If you want a quick outside read on whether your manuscript is truly broad enough for JAMA or is better positioned for JAMA Oncology, a JAMA vs. JAMA Oncology scope check is a useful first filter.
The Decision Framework: JAMA vs JAMA Oncology
Factor | JAMA | JAMA Oncology |
|---|---|---|
IF (JCR 2024) | 55.0 | 20.1 |
Acceptance rate | ~8% | ~8-10% |
Scope | All medicine | Cancer only |
Audience | All physicians | Oncologists and cancer researchers |
Best for | Practice-changing results across any medical specialty | Cancer-specific clinical data |
Word limit | 3,000 words | 3,000 words |
Trial registration | Required | Required |
Choose JAMA if: Your cancer research has implications beyond oncology. For example, a study on cancer screening that changes primary care guidelines, or an immunotherapy result that informs autoimmune treatment. JAMA reaches all physicians, not just oncologists.

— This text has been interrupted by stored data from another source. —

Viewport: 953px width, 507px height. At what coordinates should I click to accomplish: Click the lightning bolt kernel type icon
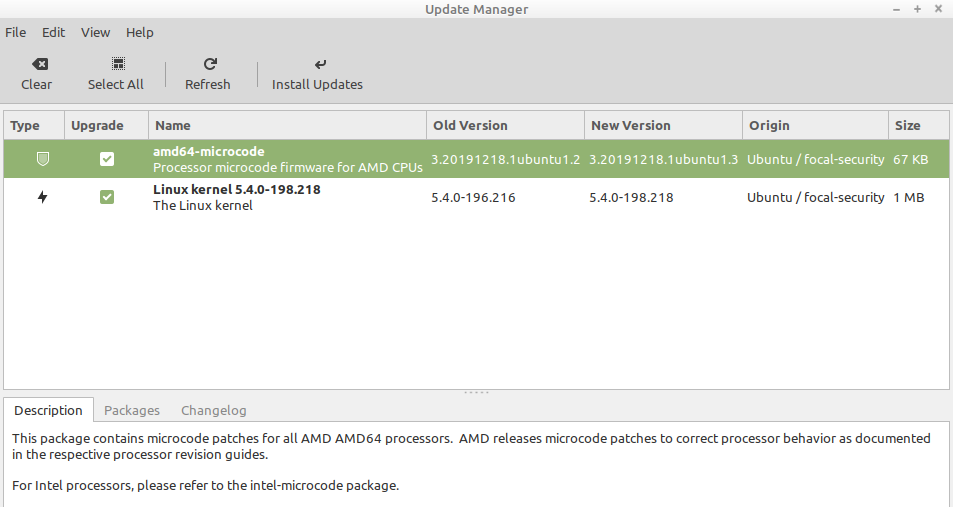tap(42, 197)
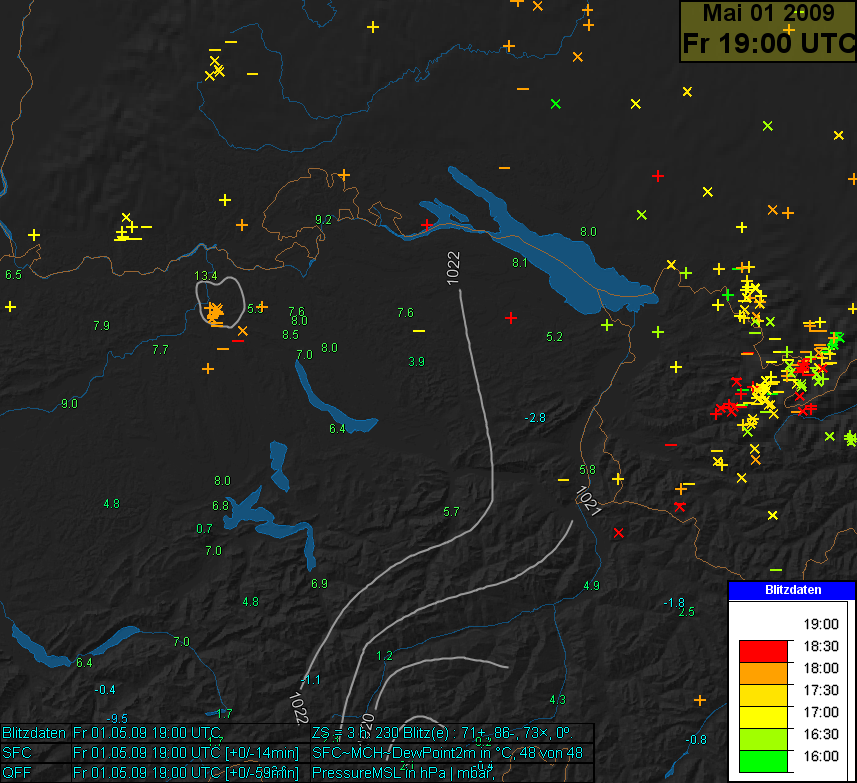Screen dimensions: 857x783
Task: Click the 13.4 dew point value
Action: [x=206, y=276]
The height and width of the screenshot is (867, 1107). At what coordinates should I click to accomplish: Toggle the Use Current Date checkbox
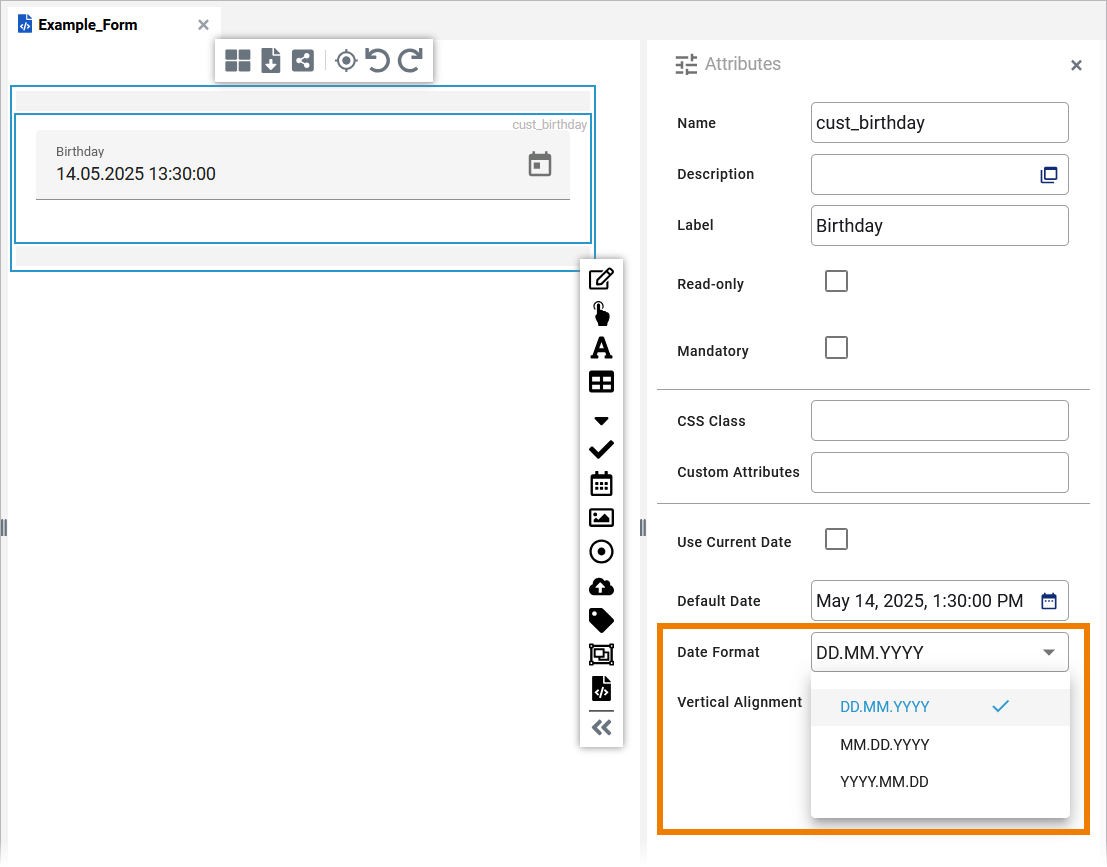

Choose JAMA Oncology if: Your paper is for the oncology community specifically. Clinical trial results for a cancer drug, biomarker validation for a specific tumor type, or treatment guideline updates that oncologists need to know.
The cascade strategy: Submit to JAMA first if the results have cross-specialty relevance. If desk-rejected, JAMA Oncology is the natural next step within the AMA family. The cover letter should be reframed for an oncology-specific audience.
A JAMA vs. JAMA Oncology scope check can assess whether your paper has the cross-specialty appeal for JAMA or whether JAMA Oncology is the more realistic target.
Frequently asked questions
Submit to JAMA first only if the oncology paper has broad clinical, policy, or public-health consequence that should matter well beyond oncology. Submit to JAMA Oncology first if the manuscript is clearly about cancer care, outcomes, or oncology practice and its strongest audience is still oncologists.
Yes in broad general medicine, but that isn't the useful question. JAMA Oncology is the more natural home for many top oncology papers because it's built for cancer readers and applies a strong JAMA-style methods screen inside oncology.
JAMA wants papers that matter across medicine. JAMA Oncology wants papers that matter broadly inside oncology, especially those with strong methods, outcomes relevance, and cancer-care implications.
Often yes. This is one of the cleanest cascades in the JAMA family when the science is strong but the manuscript is too oncology-specific for the flagship general journal.